- **Your task**:
Reproduce every entry exactly as given.
(Beginning of Task data)
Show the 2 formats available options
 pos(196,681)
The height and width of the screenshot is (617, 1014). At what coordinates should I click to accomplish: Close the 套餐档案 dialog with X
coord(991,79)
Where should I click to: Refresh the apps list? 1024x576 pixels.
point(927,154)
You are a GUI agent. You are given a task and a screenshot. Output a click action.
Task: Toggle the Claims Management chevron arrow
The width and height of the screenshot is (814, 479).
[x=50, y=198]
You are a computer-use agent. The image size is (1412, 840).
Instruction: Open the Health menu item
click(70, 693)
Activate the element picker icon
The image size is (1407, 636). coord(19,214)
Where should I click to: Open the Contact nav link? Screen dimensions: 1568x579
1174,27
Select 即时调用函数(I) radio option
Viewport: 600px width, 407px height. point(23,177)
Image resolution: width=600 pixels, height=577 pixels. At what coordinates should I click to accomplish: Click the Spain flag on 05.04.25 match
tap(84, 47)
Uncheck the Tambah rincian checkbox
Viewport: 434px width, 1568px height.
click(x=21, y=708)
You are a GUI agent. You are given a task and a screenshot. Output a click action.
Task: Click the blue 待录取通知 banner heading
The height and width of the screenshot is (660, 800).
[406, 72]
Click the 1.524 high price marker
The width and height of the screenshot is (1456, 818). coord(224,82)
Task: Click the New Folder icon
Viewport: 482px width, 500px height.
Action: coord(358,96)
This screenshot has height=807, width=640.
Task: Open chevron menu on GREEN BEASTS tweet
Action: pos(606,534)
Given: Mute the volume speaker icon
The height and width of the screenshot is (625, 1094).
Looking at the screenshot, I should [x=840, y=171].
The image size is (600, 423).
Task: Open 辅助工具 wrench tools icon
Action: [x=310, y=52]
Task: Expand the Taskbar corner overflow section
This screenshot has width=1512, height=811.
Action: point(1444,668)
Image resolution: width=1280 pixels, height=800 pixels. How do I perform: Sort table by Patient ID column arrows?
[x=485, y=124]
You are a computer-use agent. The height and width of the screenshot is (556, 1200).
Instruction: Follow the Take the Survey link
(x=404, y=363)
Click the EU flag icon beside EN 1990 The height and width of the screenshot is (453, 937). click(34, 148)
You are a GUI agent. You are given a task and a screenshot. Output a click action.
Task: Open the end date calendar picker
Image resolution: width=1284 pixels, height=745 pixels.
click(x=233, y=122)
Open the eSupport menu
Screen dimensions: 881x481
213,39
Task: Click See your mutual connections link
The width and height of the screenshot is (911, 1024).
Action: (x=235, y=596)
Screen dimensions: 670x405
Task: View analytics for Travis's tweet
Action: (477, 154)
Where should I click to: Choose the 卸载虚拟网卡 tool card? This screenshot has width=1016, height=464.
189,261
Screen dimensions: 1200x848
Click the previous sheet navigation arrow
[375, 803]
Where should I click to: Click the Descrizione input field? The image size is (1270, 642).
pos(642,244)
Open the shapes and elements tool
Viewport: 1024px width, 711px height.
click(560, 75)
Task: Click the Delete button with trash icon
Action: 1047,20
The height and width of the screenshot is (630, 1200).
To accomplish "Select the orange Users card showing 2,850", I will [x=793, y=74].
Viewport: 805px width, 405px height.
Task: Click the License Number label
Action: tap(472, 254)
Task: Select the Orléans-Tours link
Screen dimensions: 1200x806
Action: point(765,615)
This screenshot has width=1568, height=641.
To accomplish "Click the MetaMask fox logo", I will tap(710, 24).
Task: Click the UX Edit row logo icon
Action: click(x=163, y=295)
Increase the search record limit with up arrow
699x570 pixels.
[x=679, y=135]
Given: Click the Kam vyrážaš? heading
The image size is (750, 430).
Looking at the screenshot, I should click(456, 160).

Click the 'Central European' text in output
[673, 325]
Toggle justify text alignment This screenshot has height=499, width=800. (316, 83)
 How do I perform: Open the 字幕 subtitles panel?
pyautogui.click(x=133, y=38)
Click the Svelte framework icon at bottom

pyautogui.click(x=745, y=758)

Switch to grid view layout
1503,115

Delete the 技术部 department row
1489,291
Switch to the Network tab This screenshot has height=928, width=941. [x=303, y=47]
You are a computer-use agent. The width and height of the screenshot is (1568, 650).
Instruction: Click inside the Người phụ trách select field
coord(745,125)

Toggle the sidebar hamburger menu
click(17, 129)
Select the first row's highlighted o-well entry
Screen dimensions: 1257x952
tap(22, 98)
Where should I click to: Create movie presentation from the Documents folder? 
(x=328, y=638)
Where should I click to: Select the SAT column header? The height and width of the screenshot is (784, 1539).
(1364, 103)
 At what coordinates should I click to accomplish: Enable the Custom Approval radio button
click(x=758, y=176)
(End of Task data)
- **Response to the exercise**:
Show the 2 formats available options
 pos(196,681)
The height and width of the screenshot is (617, 1014). At what coordinates should I click to accomplish: Close the 套餐档案 dialog with X
coord(991,79)
Where should I click to: Refresh the apps list? 1024x576 pixels.
point(927,154)
You are a GUI agent. You are given a task and a screenshot. Output a click action.
Task: Toggle the Claims Management chevron arrow
The width and height of the screenshot is (814, 479).
[x=50, y=198]
You are a computer-use agent. The image size is (1412, 840).
Instruction: Open the Health menu item
click(70, 693)
Activate the element picker icon
The image size is (1407, 636). coord(19,214)
Where should I click to: Open the Contact nav link? Screen dimensions: 1568x579
1174,27
Select 即时调用函数(I) radio option
Viewport: 600px width, 407px height. point(23,177)
Image resolution: width=600 pixels, height=577 pixels. At what coordinates should I click to accomplish: Click the Spain flag on 05.04.25 match
tap(84, 47)
Uncheck the Tambah rincian checkbox
Viewport: 434px width, 1568px height.
click(x=21, y=708)
You are a GUI agent. You are given a task and a screenshot. Output a click action.
Task: Click the blue 待录取通知 banner heading
The height and width of the screenshot is (660, 800).
[406, 72]
Click the 1.524 high price marker
The width and height of the screenshot is (1456, 818). coord(224,82)
Task: Click the New Folder icon
Viewport: 482px width, 500px height.
Action: coord(358,96)
This screenshot has height=807, width=640.
Task: Open chevron menu on GREEN BEASTS tweet
Action: pos(606,534)
Given: Mute the volume speaker icon
The height and width of the screenshot is (625, 1094).
Looking at the screenshot, I should [x=840, y=171].
The image size is (600, 423).
Task: Open 辅助工具 wrench tools icon
Action: [x=310, y=52]
Task: Expand the Taskbar corner overflow section
This screenshot has width=1512, height=811.
Action: point(1444,668)
Image resolution: width=1280 pixels, height=800 pixels. How do I perform: Sort table by Patient ID column arrows?
[x=485, y=124]
You are a computer-use agent. The height and width of the screenshot is (556, 1200).
Instruction: Follow the Take the Survey link
(x=404, y=363)
Click the EU flag icon beside EN 1990 The height and width of the screenshot is (453, 937). click(34, 148)
You are a GUI agent. You are given a task and a screenshot. Output a click action.
Task: Open the end date calendar picker
Image resolution: width=1284 pixels, height=745 pixels.
click(x=233, y=122)
Open the eSupport menu
Screen dimensions: 881x481
213,39
Task: Click See your mutual connections link
The width and height of the screenshot is (911, 1024).
Action: (x=235, y=596)
Screen dimensions: 670x405
Task: View analytics for Travis's tweet
Action: (477, 154)
Where should I click to: Choose the 卸载虚拟网卡 tool card? This screenshot has width=1016, height=464.
189,261
Screen dimensions: 1200x848
Click the previous sheet navigation arrow
[375, 803]
Where should I click to: Click the Descrizione input field? The image size is (1270, 642).
pos(642,244)
Open the shapes and elements tool
Viewport: 1024px width, 711px height.
click(560, 75)
Task: Click the Delete button with trash icon
Action: 1047,20
The height and width of the screenshot is (630, 1200).
To accomplish "Select the orange Users card showing 2,850", I will [x=793, y=74].
Viewport: 805px width, 405px height.
Task: Click the License Number label
Action: tap(472, 254)
Task: Select the Orléans-Tours link
Screen dimensions: 1200x806
Action: point(765,615)
This screenshot has width=1568, height=641.
To accomplish "Click the MetaMask fox logo", I will tap(710, 24).
Task: Click the UX Edit row logo icon
Action: click(x=163, y=295)
Increase the search record limit with up arrow
699x570 pixels.
[x=679, y=135]
Given: Click the Kam vyrážaš? heading
The image size is (750, 430).
Looking at the screenshot, I should click(456, 160).

Click the 'Central European' text in output
[673, 325]
Toggle justify text alignment This screenshot has height=499, width=800. (316, 83)
 How do I perform: Open the 字幕 subtitles panel?
pyautogui.click(x=133, y=38)
Click the Svelte framework icon at bottom

pyautogui.click(x=745, y=758)

Switch to grid view layout
1503,115

Delete the 技术部 department row
1489,291
Switch to the Network tab This screenshot has height=928, width=941. [x=303, y=47]
You are a computer-use agent. The width and height of the screenshot is (1568, 650).
Instruction: Click inside the Người phụ trách select field
coord(745,125)

Toggle the sidebar hamburger menu
click(17, 129)
Select the first row's highlighted o-well entry
Screen dimensions: 1257x952
tap(22, 98)
Where should I click to: Create movie presentation from the Documents folder? 
(x=328, y=638)
Where should I click to: Select the SAT column header? The height and width of the screenshot is (784, 1539).
(1364, 103)
 At what coordinates should I click to accomplish: Enable the Custom Approval radio button
click(x=758, y=176)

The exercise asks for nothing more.